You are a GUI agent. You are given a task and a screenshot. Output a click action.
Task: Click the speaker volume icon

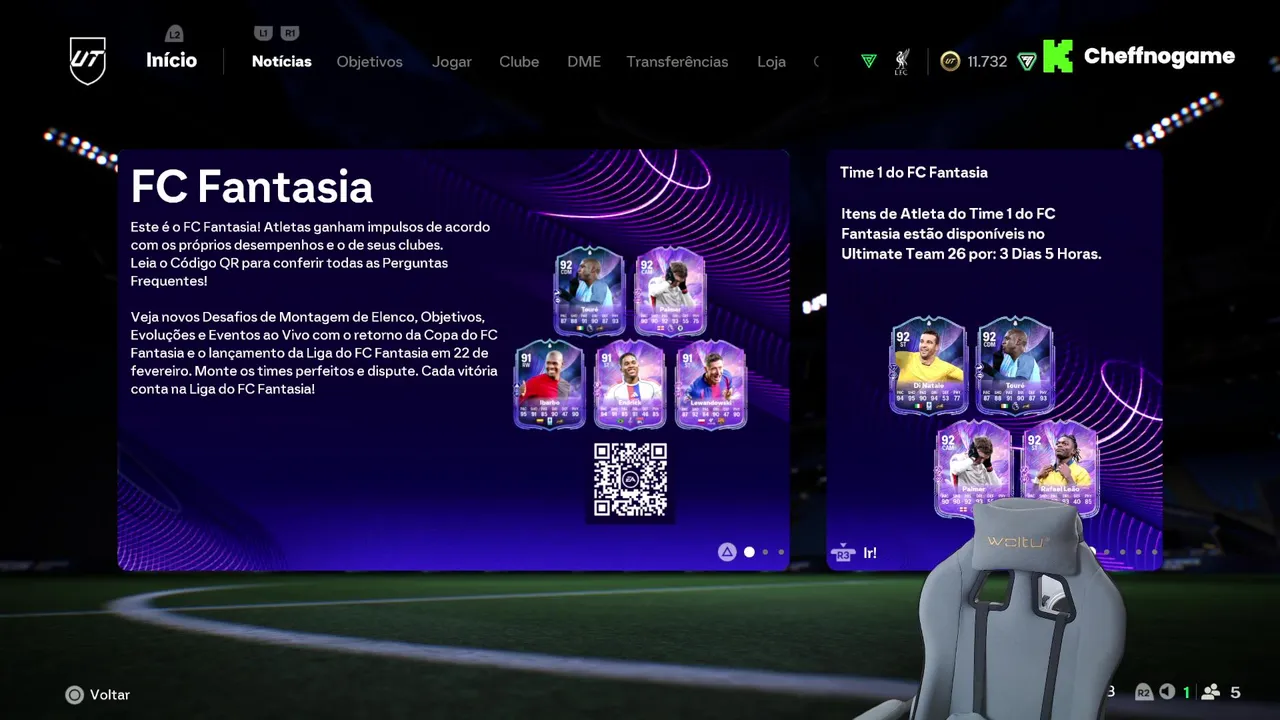pos(1167,692)
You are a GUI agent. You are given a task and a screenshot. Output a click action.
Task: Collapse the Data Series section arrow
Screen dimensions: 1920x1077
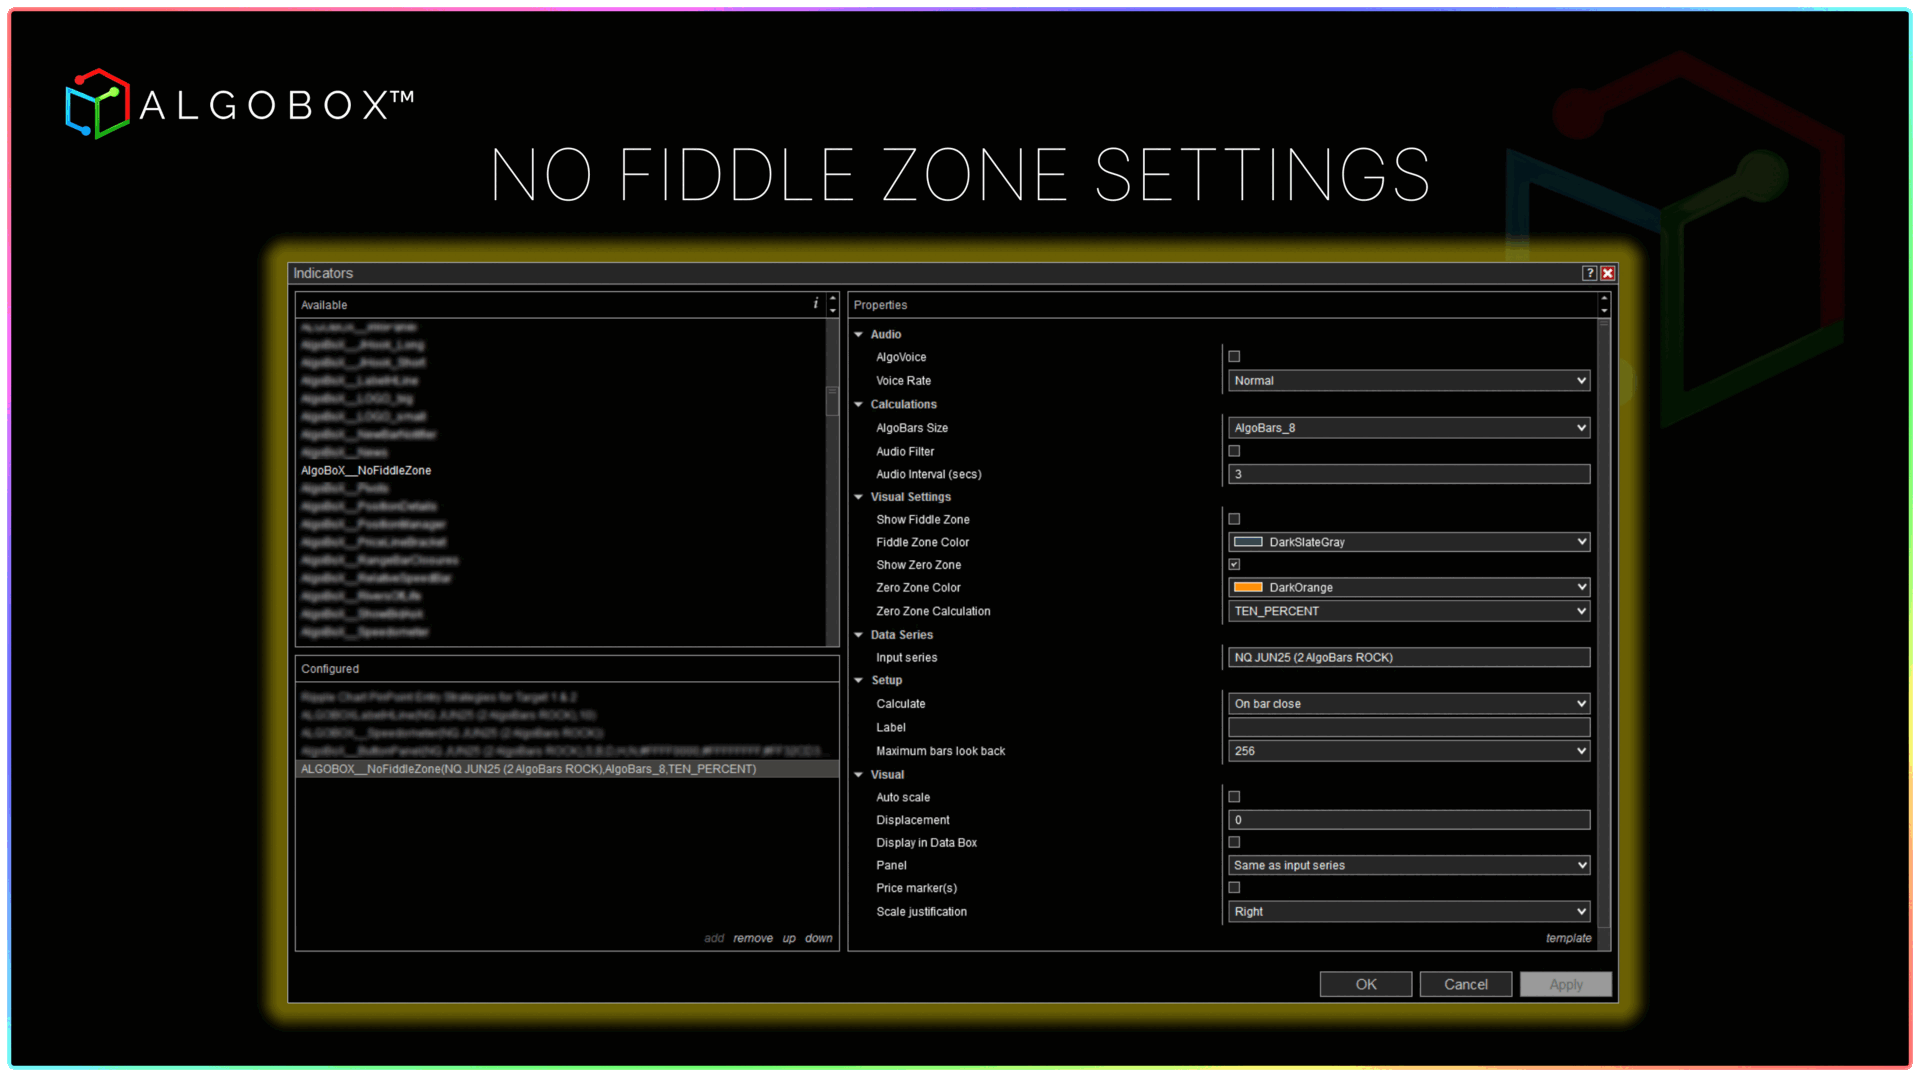859,635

• **Your instructions**: Everything in the listing, except its images, should be set down exactly.

• **Exercise response**:
You are a GUI agent. You are given a task and a screenshot. Output a click action.
Task: Click the speaker volume icon

pos(1167,692)
You are a GUI agent. You are given a task and a screenshot. Output a click action.
Task: Collapse the Data Series section arrow
Screen dimensions: 1920x1077
859,635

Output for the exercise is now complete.